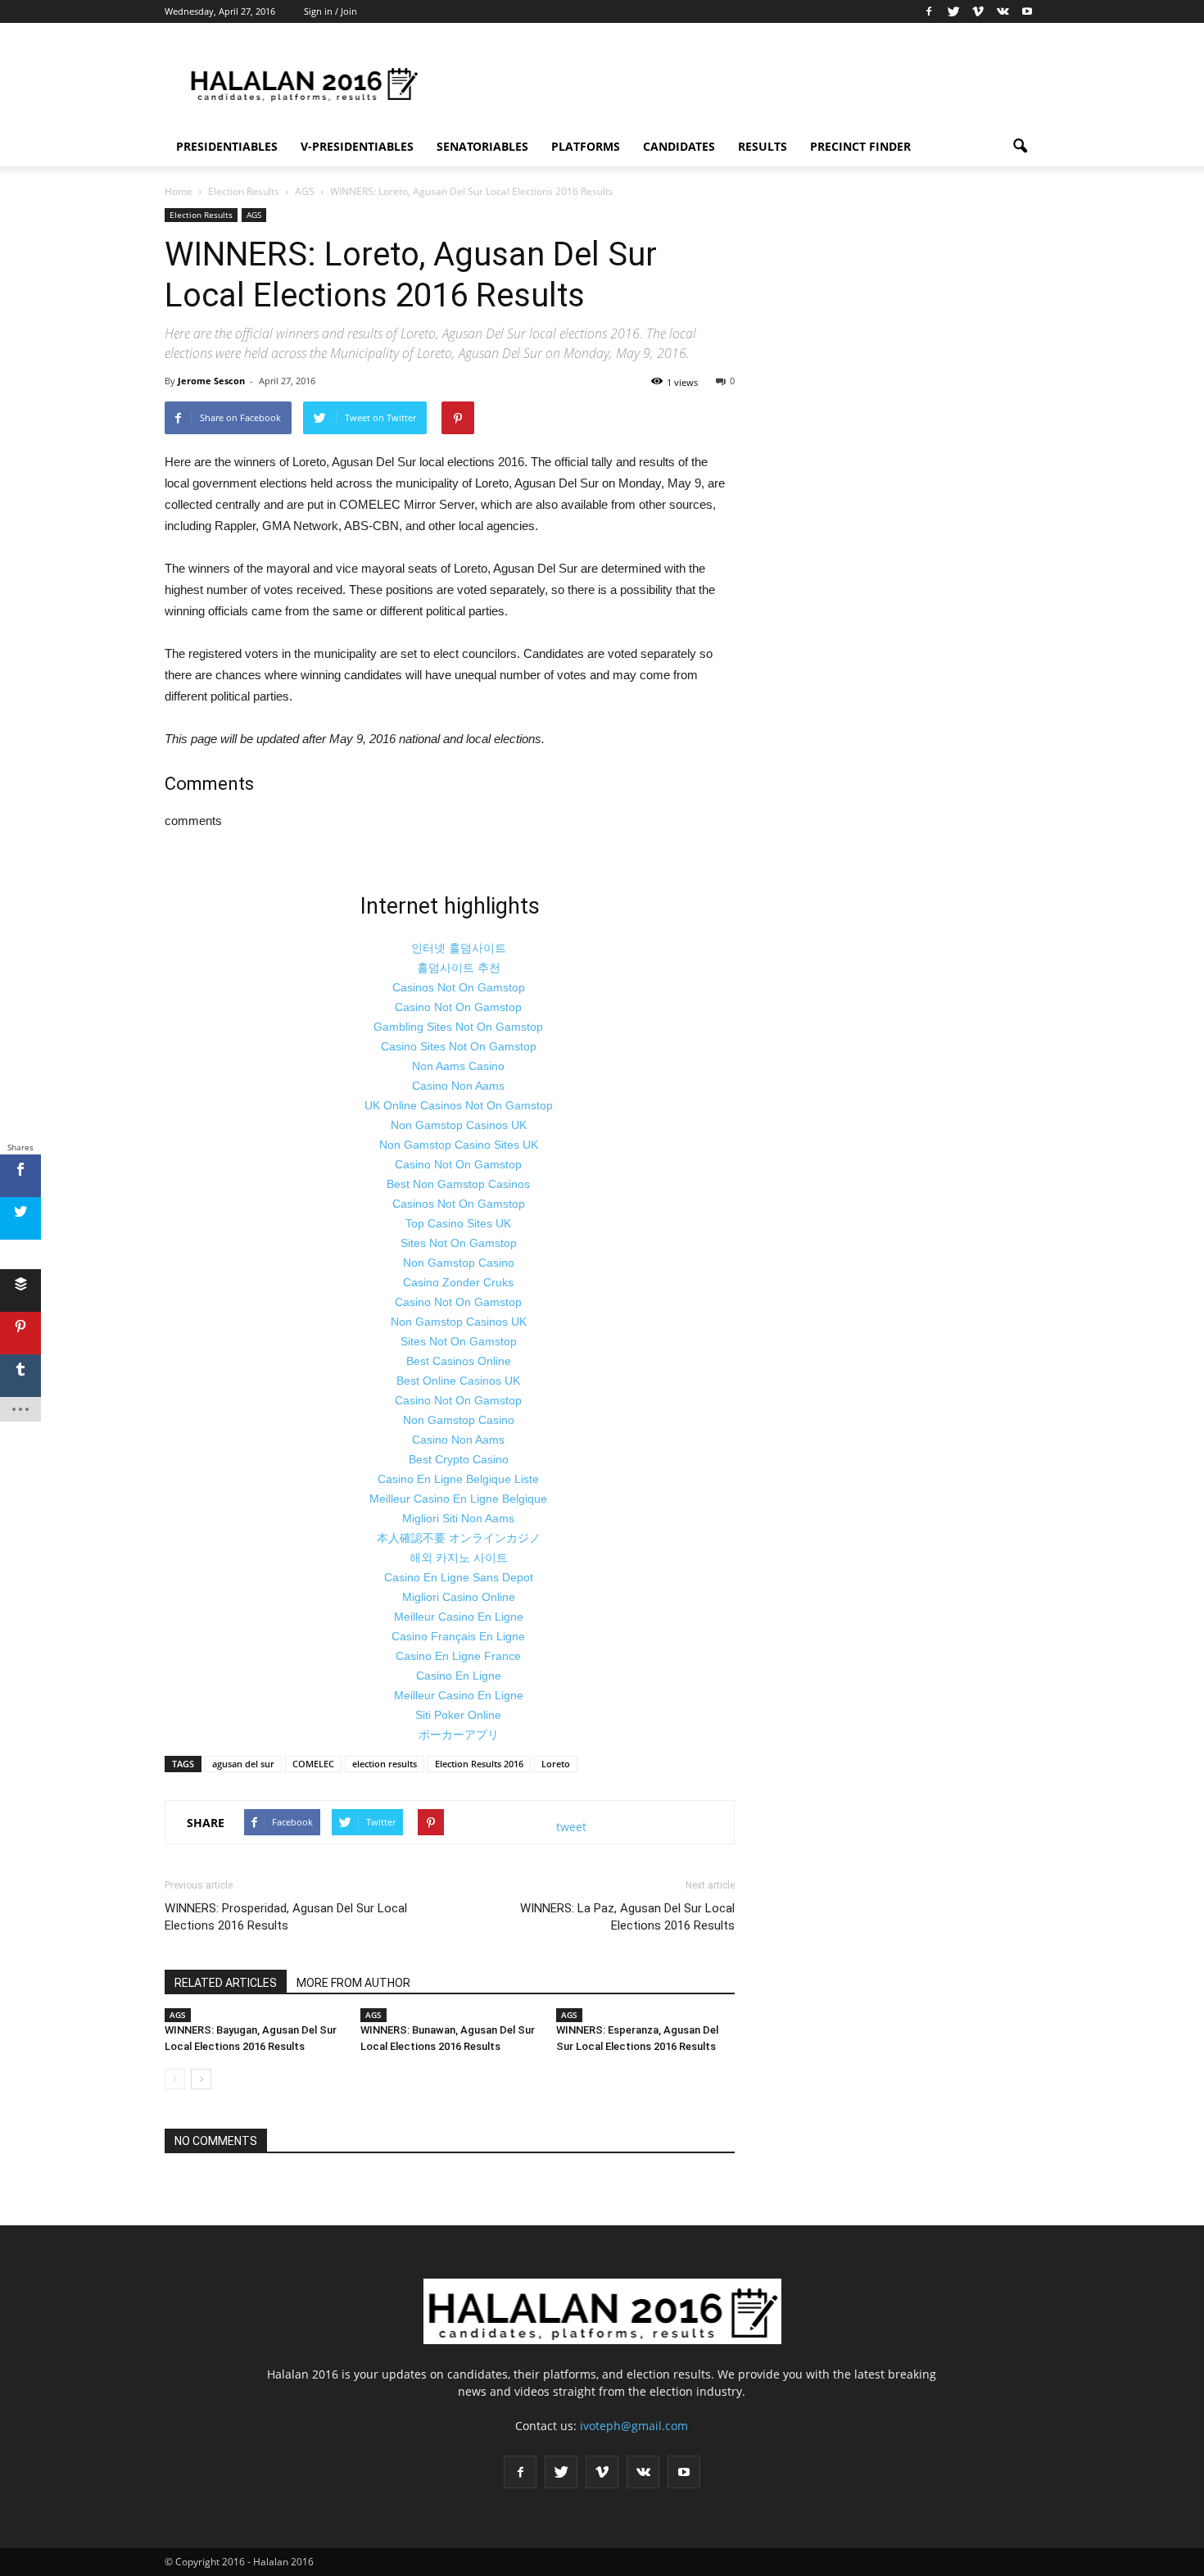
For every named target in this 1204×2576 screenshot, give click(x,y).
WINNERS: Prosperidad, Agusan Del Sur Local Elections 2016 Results (286, 1917)
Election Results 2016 (479, 1763)
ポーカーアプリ (459, 1734)
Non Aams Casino (458, 1066)
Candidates (679, 146)
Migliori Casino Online (458, 1596)
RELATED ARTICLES (225, 1982)
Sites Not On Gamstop (459, 1242)
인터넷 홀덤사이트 (458, 948)
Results (762, 146)
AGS (254, 214)
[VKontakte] (1002, 11)
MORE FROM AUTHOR (353, 1982)
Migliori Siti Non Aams (458, 1518)
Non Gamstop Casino (458, 1262)
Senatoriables (482, 146)
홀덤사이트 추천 (458, 967)
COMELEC (313, 1763)
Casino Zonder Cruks (458, 1282)
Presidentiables (227, 146)
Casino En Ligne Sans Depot (458, 1577)
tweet (571, 1826)
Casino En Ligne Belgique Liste (458, 1478)
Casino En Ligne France (458, 1655)
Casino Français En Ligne (458, 1636)
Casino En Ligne (458, 1675)
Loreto (555, 1763)
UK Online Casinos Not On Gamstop (458, 1105)
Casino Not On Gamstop (458, 1007)
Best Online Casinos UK (458, 1380)
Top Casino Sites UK (458, 1223)
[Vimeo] (978, 11)
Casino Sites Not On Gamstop (458, 1046)
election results (384, 1763)
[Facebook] (929, 11)
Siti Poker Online (458, 1714)
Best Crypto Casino (459, 1459)
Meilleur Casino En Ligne (458, 1616)
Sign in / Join (330, 11)
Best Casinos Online (458, 1360)
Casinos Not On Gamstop (458, 987)
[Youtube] (1027, 11)
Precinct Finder (860, 146)
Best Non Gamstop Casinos (458, 1183)
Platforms (585, 146)
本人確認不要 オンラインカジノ (459, 1537)
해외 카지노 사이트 (459, 1557)
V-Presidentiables (357, 146)
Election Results (201, 214)
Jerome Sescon (211, 380)
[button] (1019, 146)
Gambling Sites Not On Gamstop (458, 1026)
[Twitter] (953, 11)
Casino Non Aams (458, 1085)
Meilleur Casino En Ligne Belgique (458, 1498)
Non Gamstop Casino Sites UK (458, 1144)
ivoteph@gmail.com (634, 2425)
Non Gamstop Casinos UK (459, 1125)
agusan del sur (243, 1763)
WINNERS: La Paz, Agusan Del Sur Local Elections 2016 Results (627, 1917)
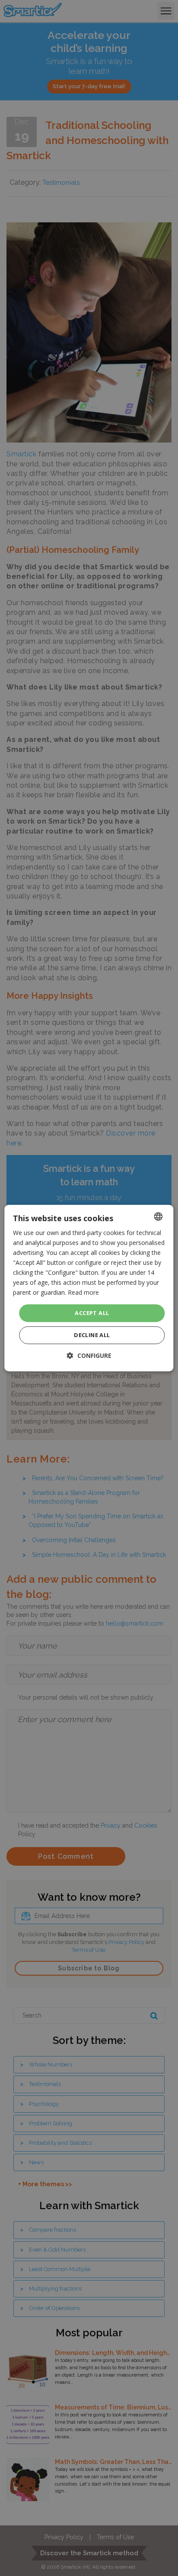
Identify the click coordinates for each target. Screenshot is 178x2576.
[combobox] (158, 1216)
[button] (89, 1355)
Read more (83, 1293)
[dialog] (88, 1288)
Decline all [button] (92, 1335)
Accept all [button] (92, 1313)
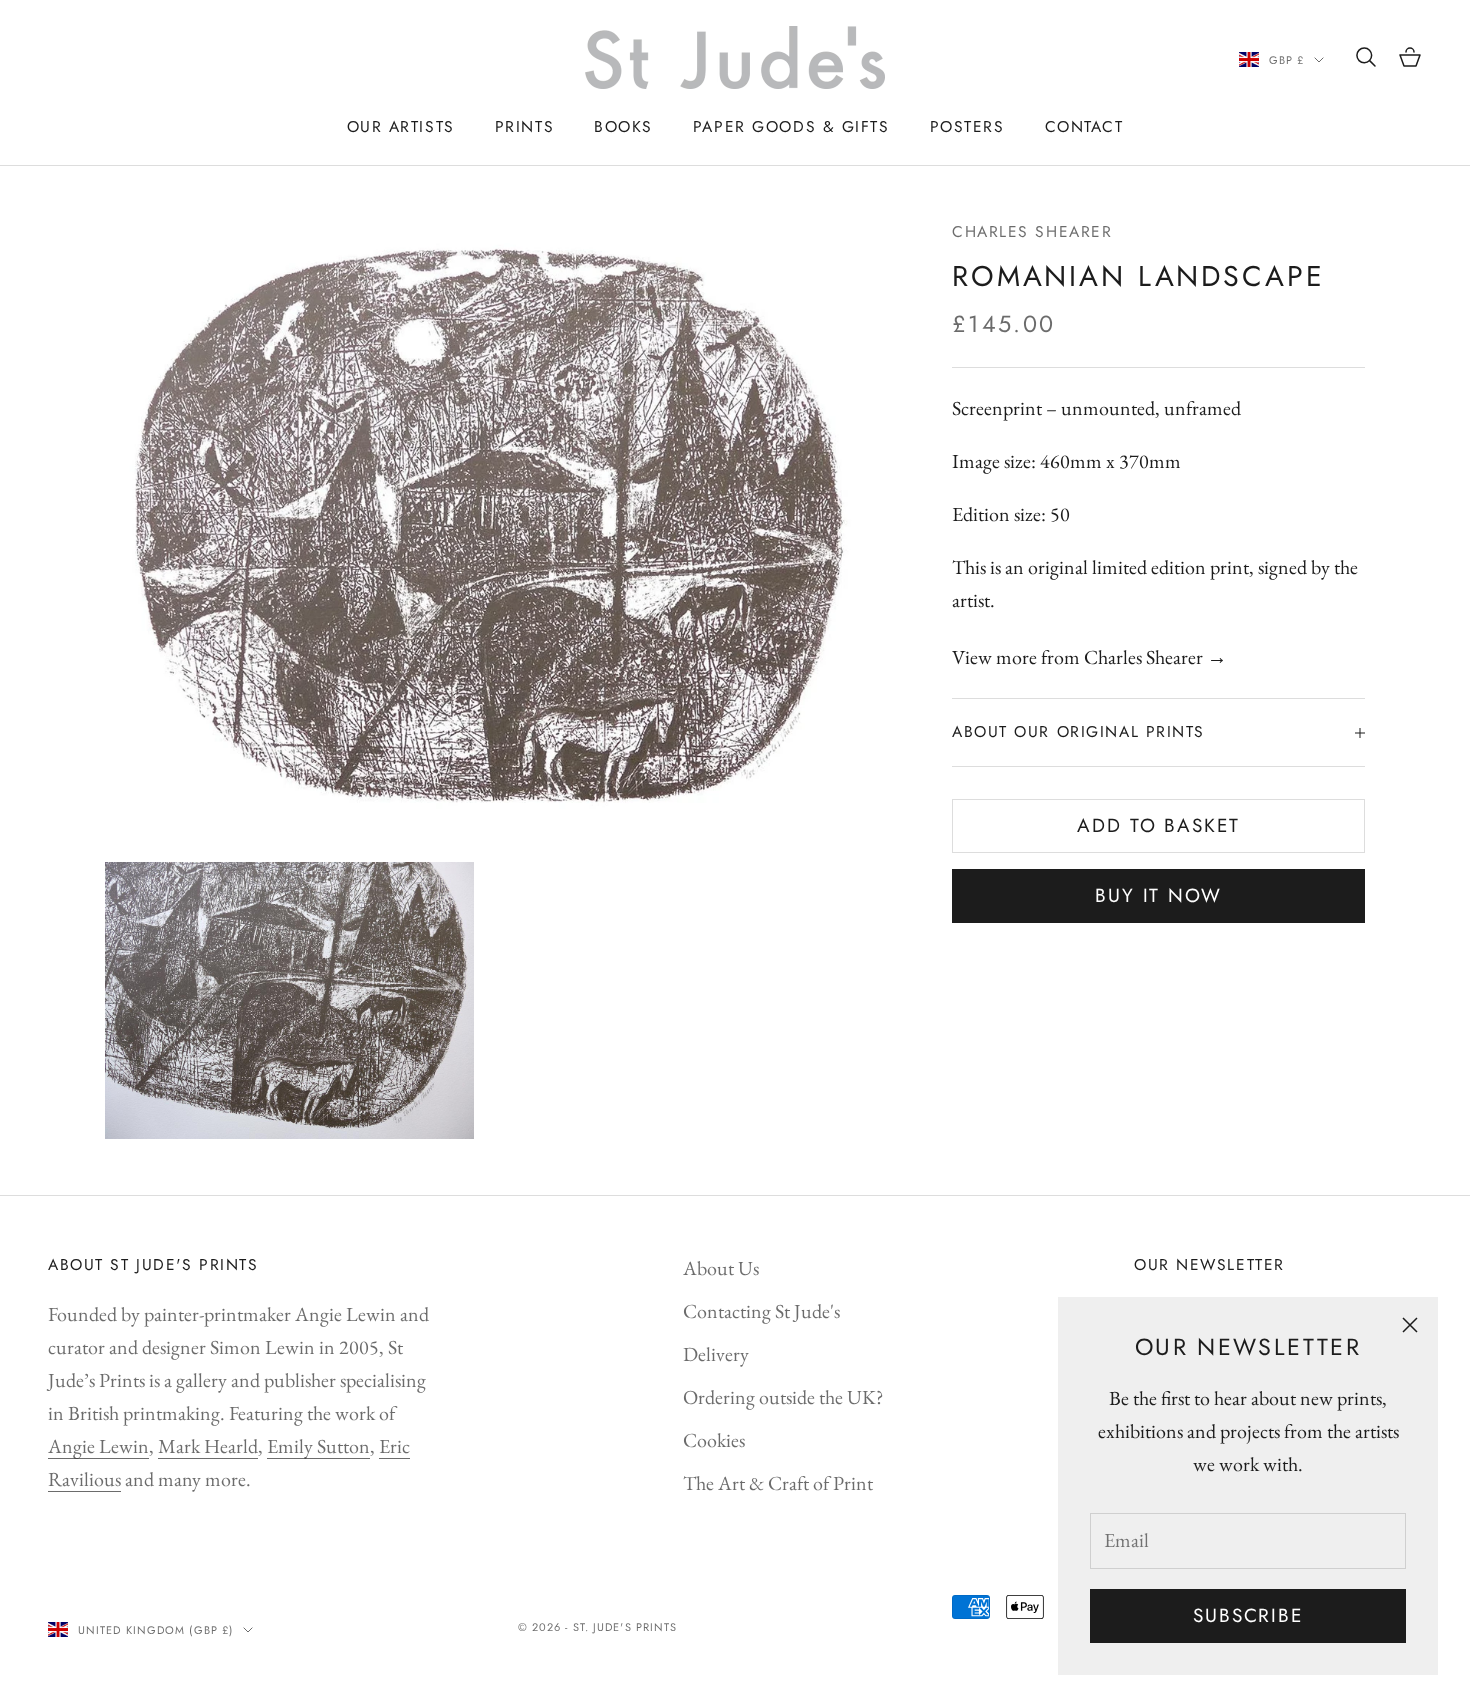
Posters (967, 126)
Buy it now (1158, 896)
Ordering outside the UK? (783, 1397)
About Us (721, 1268)
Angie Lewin (98, 1446)
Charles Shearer (1032, 231)
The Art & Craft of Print (778, 1483)
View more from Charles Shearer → (1089, 658)
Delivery (716, 1354)
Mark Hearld (208, 1446)
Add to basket (1158, 826)
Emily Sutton (318, 1446)
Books (623, 126)
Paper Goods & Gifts (791, 126)
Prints (524, 126)
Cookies (714, 1440)
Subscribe (1248, 1615)
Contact (1084, 126)
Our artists (401, 126)
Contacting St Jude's (761, 1311)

● ● ● ● ● ● ●

▶ What the task asks:
Taking the entries above, print exactly the lines starting at the line with "Siti Poker Online (458, 1714)" and ending at the line with "Election Results (201, 214)", both included.

▶ Task output:
Siti Poker Online (458, 1714)
Best Crypto Casino (459, 1459)
Meilleur Casino En Ligne (458, 1616)
Sign in / Join (330, 11)
Best Casinos Online (458, 1360)
Casinos Not On Gamstop (458, 987)
[Youtube] (1027, 11)
Precinct Finder (860, 146)
Best Non Gamstop Casinos (458, 1183)
Platforms (585, 146)
本人確認不要 オンラインカジノ (459, 1537)
해외 카지노 사이트 (459, 1557)
V-Presidentiables (357, 146)
Election Results (201, 214)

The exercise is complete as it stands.